Avidity Biosciences Plans BLA Submission for Delpacibart Zotadirsen in DMD44 by Late 2025

Key Insights

• Avidity Biosciences plans to submit a Biologics License Application (BLA) for delpacibart zotadirsen (del-zota) to treat Duchenne muscular dystrophy amenable to exon 44 skipping (DMD44) by the end of 2025.
• The FDA has confirmed an accelerated approval pathway for del-zota, supported by clinical data from the EXPLORE44 program, potentially expediting its availability to patients.
• Avidity is on track to complete enrollment in the Phase 3 HARBOR trial for del-desiran in myotonic dystrophy type 1 (DM1) and initiate a pivotal trial for del-brax in facioscapulohumeral muscular dystrophy (FSHD) by mid-2025.

Avidity Biosciences is gearing up for a pivotal year in 2025, highlighted by the planned submission of a Biologics License Application (BLA) to the FDA for delpacibart zotadirsen (del-zota). This therapy is intended for individuals with Duchenne muscular dystrophy (DMD) who have mutations addressable through exon 44 skipping.
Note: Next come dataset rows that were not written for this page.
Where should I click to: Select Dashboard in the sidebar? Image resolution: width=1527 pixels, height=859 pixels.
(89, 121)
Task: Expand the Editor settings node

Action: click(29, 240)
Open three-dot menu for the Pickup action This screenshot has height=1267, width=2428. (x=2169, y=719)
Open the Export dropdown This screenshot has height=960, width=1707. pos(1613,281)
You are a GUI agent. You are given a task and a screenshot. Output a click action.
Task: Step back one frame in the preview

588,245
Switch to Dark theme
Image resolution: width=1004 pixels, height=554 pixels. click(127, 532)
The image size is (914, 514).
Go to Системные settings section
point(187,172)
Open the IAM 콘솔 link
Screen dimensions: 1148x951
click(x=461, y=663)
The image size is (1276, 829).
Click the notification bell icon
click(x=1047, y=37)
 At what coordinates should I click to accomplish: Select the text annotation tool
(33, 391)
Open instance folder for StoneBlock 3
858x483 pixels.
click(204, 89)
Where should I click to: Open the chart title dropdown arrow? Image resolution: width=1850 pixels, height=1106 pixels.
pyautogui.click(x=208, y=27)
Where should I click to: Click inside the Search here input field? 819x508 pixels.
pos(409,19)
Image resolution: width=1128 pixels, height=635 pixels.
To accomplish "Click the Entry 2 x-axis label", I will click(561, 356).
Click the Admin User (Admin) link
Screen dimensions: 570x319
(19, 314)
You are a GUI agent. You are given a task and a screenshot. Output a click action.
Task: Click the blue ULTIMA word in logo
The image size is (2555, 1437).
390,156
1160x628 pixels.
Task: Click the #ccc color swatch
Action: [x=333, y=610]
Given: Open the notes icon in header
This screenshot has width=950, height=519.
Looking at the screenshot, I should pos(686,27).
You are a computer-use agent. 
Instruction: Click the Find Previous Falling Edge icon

The FDA has confirmed that del-zota is eligible for accelerated approval, a decision based on the clinical data package from the EXPLORE44 program. This regulatory pathway could expedite the availability of del-zota to patients with DMD44, a subset of DMD characterized by specific genetic mutations. The BLA submission is planned for the end of 2025.

Advancing Clinical Programs in DM1 and FSHD

Beyond DMD44, Avidity is making strides in its clinical programs for other neuromuscular disorders. The company is on track to complete enrollment in the Phase 3 HARBOR trial, which is evaluating delpacibart etedesiran (del-desiran) for the treatment of myotonic dystrophy type 1 (DM1), by mid-2025. Furthermore, Avidity anticipates initiating a global pivotal trial for delpacibart braxlosiran (del-brax) in facioscapulohumeral muscular dystrophy (FSHD) during the same timeframe.

Avidity is also working to finalize the global registrational path for del-brax in FSHD, including a potential accelerated approval strategy in the U.S. Topline data from the FORTITUDE trial is expected in Q2 2025.

Leadership Expansion to Support Commercialization

To support the anticipated growth and commercialization efforts, Avidity Biosciences is expanding its leadership team. Eric B. Mosbrooker is transitioning to the role of Chief Commercial Officer (CCO) to spearhead multiple global product launches. Additionally, Charles (Chuck) Calderaro III has joined as Chief Technical Officer (CTO), and Kat Lange has been appointed as Senior Vice President and Chief Business Officer (CBO).

"With Eric transitioning to CCO as well as Chuck and Kat joining, we are expanding our team and the organizational structure to propel Avidity forward to becoming a global, commercial company launching therapies in three separate rare diseases to profoundly improve the lives of people living with DMD44, DM1 and FSHD," said Sarah Boyce, President and Chief Executive Officer at Avidity.

Upcoming Data Presentations and Regulatory Milestones

Avidity Biosciences has several upcoming data presentations and regulatory milestones planned:

• Topline data from the EXPLORE44 trial (Q1) and EXPLORE44-OLE trial (Q4) for del-zota in DMD44.
• Additional data analyses from the Phase 1/2 MARINA trial (Q1) and an update from the MARINA-OLE trial (Q4) for del-desiran in DM1.
• Regulatory alignment on a global Phase 3 trial design (Q2), alignment on a potential accelerated approval path for the FORTITUDE biomarker cohort (Q2), completion of enrollment of the FORTITUDE biomarker cohort (Q2), and presentation of topline data from the FORTITUDE trial (Q2) for del-brax in FSHD.

Avidity's progress in developing AOCs represents a significant advancement in RNA therapeutics, potentially offering new treatment options for patients with limited or no existing therapies.